19 Responses to “1Password extension loading in Snow Leopard”
  1. Nice detective work.

    Shame that the 1Password folks have to jump through so many hooks to get this working. 1Password is an indispensable add-on for me (and I imagine a lot of other Mac users too). I’d rather switch browsers (ouch) than NOT use 1Password these days.

  2. Great post Kevin, thanks!
    The generic plugin loader you’re talking about already exist. Have a look at PlugSuit, it’s open source. Its author, Emanuele Vulcano, said it will work on Snow Leopard soon.

    I really hope plugins, well, hacks developer will adopt PlugSuit and that it will eventually replace SIMBL.

    PlugSuit is based on mach_inject and provides a preference pane to enable/disable individual plugins as well as a general switch to turn it off completely.

  3. PlugSuit looks like a nice idea, but using mach_inject is fairly ugly. mach_inject makes a number of assumptions about the target process, and it’s not particularly uncommon for it to end up failing or causing problems. In addition, with each major OS Apple increases the restrictions on get_task_for_pid(), making mach_inject harder to use. The Scripting Addition mechanism that 1Password is using looks like it will be far more robust than mach_inject, though I’m not sure how easy it will be for Apple to block.

  4. You said that scripting additions will be potentially loaded by any process on the system. Do you mean any process supporting AppleScript or any process, including those that are not scriptable? I did not really get that part.

  5. I mean any process can theoretically load scripting additions. Usually a process doesn’t unless it actually supports normal scripting, but note how you can send the ascr/gdut event to a process to tell it to load scripting additions.

  6. Hi ! I have created something similar to what you described here (a daemon and a scripting addition) to load TabExpose and actually any other bundle located in ~/Library/Application Support/Pumba, a la SIMBL You can check out Pumba on this webpage :
    it is still at an early stage but hopefully we will make it better.

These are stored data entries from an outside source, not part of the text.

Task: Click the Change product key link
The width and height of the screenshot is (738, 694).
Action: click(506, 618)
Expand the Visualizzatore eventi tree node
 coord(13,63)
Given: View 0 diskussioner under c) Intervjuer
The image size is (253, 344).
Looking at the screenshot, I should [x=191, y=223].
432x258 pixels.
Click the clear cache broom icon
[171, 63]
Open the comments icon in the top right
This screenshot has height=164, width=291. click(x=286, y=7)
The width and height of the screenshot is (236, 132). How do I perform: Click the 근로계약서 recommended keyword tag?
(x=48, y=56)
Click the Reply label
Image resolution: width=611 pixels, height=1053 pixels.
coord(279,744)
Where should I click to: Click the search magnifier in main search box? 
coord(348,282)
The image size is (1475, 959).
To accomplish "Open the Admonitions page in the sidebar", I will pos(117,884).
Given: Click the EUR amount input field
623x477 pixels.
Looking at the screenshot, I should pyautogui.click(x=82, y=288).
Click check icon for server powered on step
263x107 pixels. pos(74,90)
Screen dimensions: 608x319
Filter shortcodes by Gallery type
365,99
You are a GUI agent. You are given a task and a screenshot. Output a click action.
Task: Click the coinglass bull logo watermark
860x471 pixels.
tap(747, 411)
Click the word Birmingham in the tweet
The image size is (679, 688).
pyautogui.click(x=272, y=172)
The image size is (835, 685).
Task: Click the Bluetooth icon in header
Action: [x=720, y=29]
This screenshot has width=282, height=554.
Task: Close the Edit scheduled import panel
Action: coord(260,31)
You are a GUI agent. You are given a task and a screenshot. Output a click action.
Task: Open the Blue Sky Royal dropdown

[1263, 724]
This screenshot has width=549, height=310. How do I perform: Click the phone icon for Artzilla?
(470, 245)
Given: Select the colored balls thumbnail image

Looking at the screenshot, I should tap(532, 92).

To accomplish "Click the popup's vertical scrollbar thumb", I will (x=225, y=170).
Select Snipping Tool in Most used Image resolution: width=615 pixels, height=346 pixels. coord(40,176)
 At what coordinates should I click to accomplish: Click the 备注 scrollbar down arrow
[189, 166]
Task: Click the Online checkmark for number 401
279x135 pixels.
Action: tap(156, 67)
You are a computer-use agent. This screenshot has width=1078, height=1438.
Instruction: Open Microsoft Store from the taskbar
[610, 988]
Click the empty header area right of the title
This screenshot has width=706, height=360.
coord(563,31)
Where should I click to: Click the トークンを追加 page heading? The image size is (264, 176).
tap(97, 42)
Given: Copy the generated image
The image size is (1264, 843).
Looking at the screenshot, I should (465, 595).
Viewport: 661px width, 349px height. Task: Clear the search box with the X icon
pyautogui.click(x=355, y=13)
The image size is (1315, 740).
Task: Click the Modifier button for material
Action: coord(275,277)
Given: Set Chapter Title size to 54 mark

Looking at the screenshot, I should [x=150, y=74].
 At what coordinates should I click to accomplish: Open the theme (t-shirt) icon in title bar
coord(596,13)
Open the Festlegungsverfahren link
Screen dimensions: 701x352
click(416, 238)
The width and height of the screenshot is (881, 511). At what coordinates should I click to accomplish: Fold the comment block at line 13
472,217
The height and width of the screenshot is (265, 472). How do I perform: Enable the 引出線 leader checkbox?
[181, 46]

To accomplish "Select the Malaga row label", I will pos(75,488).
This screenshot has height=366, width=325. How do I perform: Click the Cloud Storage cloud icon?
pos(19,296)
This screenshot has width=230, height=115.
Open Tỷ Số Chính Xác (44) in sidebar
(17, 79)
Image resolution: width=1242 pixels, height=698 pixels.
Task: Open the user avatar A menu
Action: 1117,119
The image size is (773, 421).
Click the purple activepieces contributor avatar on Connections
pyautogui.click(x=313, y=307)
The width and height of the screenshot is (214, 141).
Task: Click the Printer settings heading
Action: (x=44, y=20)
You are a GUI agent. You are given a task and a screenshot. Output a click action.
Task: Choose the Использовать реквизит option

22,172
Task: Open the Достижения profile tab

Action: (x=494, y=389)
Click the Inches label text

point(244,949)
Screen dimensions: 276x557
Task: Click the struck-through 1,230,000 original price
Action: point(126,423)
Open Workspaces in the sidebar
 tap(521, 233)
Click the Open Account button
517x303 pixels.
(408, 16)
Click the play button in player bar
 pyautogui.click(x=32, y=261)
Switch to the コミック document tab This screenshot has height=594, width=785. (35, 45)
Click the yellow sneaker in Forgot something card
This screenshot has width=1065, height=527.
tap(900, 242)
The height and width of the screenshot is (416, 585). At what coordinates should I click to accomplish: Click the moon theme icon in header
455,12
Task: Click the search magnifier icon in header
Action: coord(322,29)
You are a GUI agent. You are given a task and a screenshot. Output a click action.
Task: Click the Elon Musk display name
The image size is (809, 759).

  7. I believe you’ll find that Jon Gotow’s Default Folder X has been using this technique for years.

  8. This is exactly how the latest version of SIMBL works.

  9. Has anyone posted any Sample code anywhere?

    I would really like to update the plugin I am maintaining:
    Safari Cookies

  10. Why input Manager mechanism has been eliminated ? I preferred the old Leopar. More secure ..

  11. Nice detective work.

    Shame that the 1Password folks have to jump through so many hooks to get this working. 1Password is an indispensable add-on for me (and I imagine a lot of other Mac users too). I'd rather switch browsers (ouch) than NOT use 1Password these days….

  12. I hope 1Password’s implementation isn’t rally that generic where you can load an arbitrary bundle into an arbitrary process just by sending it a ONEP/Load Apple Event. That’s a rather large security hole being introduced if it’s not somehow limited in scope or protected against malicious use.

  13. Dave: It’s no more open than any other old injection mechanism (Input Managers or any of the systems built on top of it, such as SIMBL). And I didn’t do any testing, so the 1Password scripting addition may do additional verification on the bundle before loading it.

  14. Does this always work or can applications block this injection somehow?

  15. Why input Manager mechanism has been eliminated ? I preferred the old Leopar. More secure ..

    Errr, Input Manager got eliminated because it WAS NOT SECURE.

    Actually, it was less secure than the system described here.

  16. […] An Experiment in Bloggery » 1Password extension loading in Snow Leopard Using scripting additions to inject 32 bit Safari plugin code into the 64 bit Safari process. Code injection as a feature raises my eyebrows a little, but I suppose this is no different from any plugin. (tags: macosx safari applescript snowleopard) […]

  17. I can see Apple closing this one too, given the reasons why Input Managers have been deprecated.

    What they really should do is give us a secure equivalent – that prompts us when a code injection is attempted, but let’s us allow it (and perhaps always allows it for a signed bundle).

  18. Ah – Now I know why TinkerTool System flagged 1Password!